摘　　要：目的:构建携EGFP的人SYNOVIOLIN基因真核表达载体。方法:应用基因重组技术,根据人SYNOVIOLIN基因序列和表达载体pIRES2-EGFP质粒上的多克隆位点设计引物,对含有SYNOVIOLIN基因的质粒pCDNA3-syno扩增,得到约1900bp的目的片段,进行T-A克隆。SalⅠ/BamHⅠ双酶切测序正确的重组质粒,回收SYNOVIOLINcDNA片段,将其亚克隆于pIRES2-EGFP载体的多克隆位点内得到质粒pIRES2-EGFP-syno。脂质体法转染HEK293细胞,用激光共聚焦显微镜和Western blot检测EGFP和SYNOVIOLIN在HEK293细胞的表达。结果:PCR,酶切及测序结果表明pIRES2-EGFP-syno真核表达载体构建成功,激光共聚焦显微镜和Western blot显示EGFP和SYNOVIOLIN蛋白在HEK293细胞中成功表达。结论:成功构建pIRES2-EGFP-syno真核表达载体并在HEK293细胞表达,为抗肌腱粘连的SYNOVIOLIN基因治疗研究奠定基础。Objective： To construct eukaryotic expression vector containing the EGFP-SYNOVIOLIN gene. Methods： According to the sequence of SYNOVIOL1N gene and the multiple clone sites of the expression vector plRES2-EGFP plasmid, a specific pair of primers were designed and synthesize. PCR amplification of SYNOVIOL1N gene from the pCDNA3-syno plasmid was performed, and an approximate 1900bp objective fragment was achieved. The fragment was then cloned into T-A vector.
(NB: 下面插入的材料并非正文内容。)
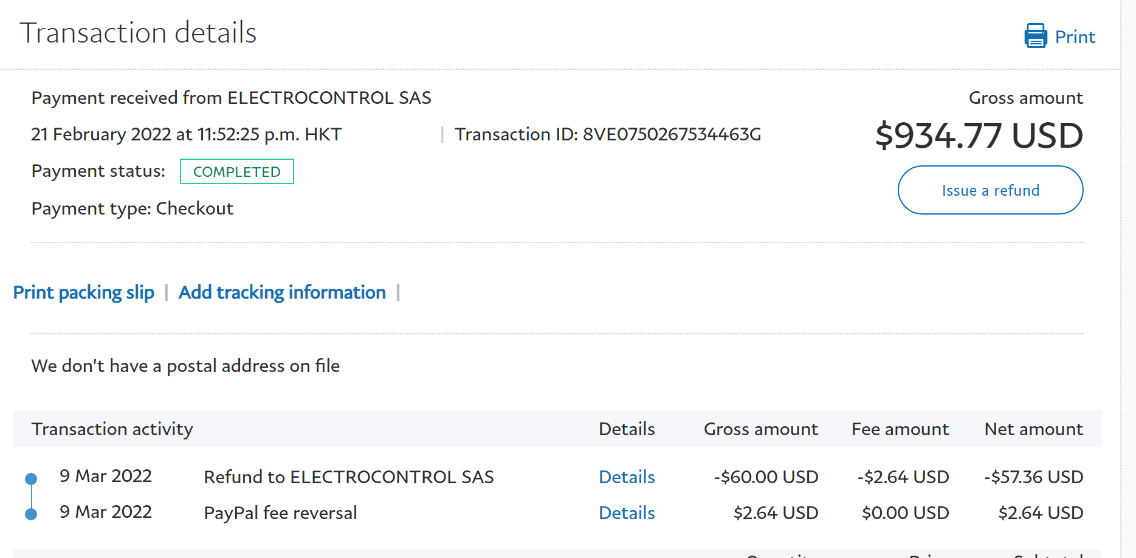Click the timeline dot beside PayPal fee reversal
Screen dimensions: 1136x558
(31, 514)
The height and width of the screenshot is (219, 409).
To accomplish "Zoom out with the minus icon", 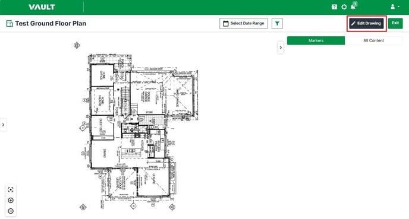I will pos(11,211).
The recombined vector confirmed by sequencing was digested by Sal I/BamH I to obtain SYNOVIOLIN cDNA fragment, then the fragment was subcloned into the multiple sites of plRES2-EGFP vector. The recombinant plasmid plRES2-EGFP-syno was transfected into HEK293 cell by lipofectamine 2000. The result was examined using confocal microscopy. The expression of SYNOVIOLIN was detected by Western blotting. Results： PCR, DNA sequencing and restriction enzyme digestion analysis indicated that the eukaryotic expression vector plRES2-EGFP-syno was constructed successfully. The expression of EGFP can be seen under confocal microscopy. Western blotting proved the protein expression of SYNOVIOLIN in HEK 293 cells. Conclusions： The SYNOVIOL1N cDNA is acquired and the eukaryotic expression vector, plRES2-EGFP-syno is successfully constructed with efficient expression in HEK293 cells, which provide a good experimental basis for further study on the gene therapy of anti-tendon adhesion.

关 键 词：SYNOVIOLIN 绿色荧光蛋白 真核表达载体 基因治疗 

分 类 号：Q813[生物学—生物工程]